**DIRECTIONS FOR THIS TASK:**
Locate the word "blue" in the data below, then copy every line that holds it.

*** RECORDS FOR PROCESSING ***

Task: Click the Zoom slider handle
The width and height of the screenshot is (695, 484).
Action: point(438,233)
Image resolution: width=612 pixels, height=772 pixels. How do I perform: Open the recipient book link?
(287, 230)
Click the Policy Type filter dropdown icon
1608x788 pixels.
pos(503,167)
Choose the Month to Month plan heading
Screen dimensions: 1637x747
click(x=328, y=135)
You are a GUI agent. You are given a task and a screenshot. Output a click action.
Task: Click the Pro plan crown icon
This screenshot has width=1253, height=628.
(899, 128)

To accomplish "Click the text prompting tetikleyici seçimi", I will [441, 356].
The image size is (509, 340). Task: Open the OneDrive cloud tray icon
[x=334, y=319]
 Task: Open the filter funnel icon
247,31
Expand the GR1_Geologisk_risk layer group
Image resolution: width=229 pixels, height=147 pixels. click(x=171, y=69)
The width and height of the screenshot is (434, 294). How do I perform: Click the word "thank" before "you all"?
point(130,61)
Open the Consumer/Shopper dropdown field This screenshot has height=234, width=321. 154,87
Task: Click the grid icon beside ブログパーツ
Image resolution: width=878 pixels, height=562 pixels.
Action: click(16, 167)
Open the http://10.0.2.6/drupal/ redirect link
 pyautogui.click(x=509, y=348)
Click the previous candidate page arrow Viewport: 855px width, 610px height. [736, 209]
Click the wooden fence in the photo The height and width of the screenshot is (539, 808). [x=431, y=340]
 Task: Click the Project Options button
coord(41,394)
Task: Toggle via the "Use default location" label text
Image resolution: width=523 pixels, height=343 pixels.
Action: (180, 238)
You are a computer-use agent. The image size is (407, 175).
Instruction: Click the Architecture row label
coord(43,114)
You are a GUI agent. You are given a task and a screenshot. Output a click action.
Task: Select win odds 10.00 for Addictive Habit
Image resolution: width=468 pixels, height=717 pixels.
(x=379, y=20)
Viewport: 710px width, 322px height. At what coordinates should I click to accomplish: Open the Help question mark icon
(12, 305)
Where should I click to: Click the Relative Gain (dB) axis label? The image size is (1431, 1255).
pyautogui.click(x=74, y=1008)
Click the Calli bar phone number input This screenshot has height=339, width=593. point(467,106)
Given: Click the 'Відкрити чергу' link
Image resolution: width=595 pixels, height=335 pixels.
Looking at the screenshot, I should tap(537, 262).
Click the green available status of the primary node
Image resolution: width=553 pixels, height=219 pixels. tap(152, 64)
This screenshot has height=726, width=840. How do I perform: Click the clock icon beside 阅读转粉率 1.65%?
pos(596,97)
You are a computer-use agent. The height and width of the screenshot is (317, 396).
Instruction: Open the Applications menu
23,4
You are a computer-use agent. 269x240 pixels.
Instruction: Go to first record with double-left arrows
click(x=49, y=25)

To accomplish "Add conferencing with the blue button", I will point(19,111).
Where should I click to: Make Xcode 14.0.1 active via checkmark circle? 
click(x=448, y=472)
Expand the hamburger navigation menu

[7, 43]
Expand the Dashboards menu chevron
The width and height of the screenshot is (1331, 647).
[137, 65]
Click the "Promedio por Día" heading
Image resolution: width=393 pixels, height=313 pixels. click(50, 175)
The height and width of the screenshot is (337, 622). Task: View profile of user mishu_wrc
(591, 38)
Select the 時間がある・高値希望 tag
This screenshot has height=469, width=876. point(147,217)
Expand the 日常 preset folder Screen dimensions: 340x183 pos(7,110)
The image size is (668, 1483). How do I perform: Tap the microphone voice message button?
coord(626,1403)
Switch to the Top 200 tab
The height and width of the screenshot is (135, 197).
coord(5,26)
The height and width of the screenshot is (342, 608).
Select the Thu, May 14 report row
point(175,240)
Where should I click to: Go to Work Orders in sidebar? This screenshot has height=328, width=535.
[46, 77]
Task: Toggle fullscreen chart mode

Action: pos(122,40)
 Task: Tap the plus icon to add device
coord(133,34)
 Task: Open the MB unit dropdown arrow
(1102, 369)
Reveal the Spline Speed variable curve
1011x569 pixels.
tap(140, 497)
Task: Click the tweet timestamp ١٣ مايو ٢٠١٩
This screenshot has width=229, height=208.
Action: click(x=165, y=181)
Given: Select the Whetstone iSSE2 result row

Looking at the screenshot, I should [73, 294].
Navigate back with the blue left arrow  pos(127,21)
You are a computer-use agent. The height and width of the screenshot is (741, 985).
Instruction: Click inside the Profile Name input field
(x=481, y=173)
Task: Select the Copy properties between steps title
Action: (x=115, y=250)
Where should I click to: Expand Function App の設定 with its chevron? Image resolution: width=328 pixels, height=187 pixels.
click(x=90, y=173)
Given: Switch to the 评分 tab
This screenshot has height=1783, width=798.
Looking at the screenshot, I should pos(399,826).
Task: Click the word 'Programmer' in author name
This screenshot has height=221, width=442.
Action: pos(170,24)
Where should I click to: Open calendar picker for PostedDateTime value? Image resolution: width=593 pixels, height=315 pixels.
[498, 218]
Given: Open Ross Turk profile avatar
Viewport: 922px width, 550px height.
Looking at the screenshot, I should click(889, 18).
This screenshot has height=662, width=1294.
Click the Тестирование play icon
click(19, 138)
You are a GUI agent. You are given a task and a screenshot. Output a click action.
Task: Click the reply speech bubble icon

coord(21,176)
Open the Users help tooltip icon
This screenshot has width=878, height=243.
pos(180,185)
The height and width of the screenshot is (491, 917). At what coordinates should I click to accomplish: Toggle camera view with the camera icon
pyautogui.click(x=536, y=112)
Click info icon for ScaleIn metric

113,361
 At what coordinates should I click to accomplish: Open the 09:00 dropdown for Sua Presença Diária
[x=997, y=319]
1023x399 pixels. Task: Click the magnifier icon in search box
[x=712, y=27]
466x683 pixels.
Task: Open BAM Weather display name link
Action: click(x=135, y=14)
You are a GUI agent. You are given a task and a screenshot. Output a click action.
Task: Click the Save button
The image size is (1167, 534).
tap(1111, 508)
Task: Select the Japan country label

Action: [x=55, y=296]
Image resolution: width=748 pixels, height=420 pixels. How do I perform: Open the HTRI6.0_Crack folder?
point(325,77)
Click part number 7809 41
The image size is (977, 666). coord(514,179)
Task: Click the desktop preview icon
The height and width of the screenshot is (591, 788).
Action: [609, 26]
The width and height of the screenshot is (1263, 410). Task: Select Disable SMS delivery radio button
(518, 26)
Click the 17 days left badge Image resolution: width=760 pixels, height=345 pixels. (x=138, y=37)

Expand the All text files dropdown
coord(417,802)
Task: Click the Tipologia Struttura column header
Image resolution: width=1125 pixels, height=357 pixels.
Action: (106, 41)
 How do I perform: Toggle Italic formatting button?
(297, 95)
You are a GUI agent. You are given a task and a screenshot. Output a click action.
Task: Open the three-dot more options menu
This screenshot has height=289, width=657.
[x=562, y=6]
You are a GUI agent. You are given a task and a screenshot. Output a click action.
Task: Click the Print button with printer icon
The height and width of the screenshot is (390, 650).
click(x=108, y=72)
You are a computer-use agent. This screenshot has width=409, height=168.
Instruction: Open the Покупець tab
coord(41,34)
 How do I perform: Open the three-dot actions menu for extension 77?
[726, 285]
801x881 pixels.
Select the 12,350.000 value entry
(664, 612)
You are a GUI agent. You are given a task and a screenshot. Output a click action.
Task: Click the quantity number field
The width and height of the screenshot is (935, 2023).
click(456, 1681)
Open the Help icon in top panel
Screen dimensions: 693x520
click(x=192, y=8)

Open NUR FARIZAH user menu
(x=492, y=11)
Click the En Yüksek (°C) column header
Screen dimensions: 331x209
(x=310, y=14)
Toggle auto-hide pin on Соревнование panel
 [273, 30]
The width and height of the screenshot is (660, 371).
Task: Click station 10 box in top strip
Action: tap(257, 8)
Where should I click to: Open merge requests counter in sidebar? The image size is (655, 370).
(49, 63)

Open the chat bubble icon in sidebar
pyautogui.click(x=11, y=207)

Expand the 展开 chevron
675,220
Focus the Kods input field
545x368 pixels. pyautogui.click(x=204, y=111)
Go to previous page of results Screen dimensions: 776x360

*** End of RECORDS FOR PROCESSING ***

**SOLVED PROBLEM:**
To accomplish "Add conferencing with the blue button", I will point(19,111).
Navigate back with the blue left arrow  pos(127,21)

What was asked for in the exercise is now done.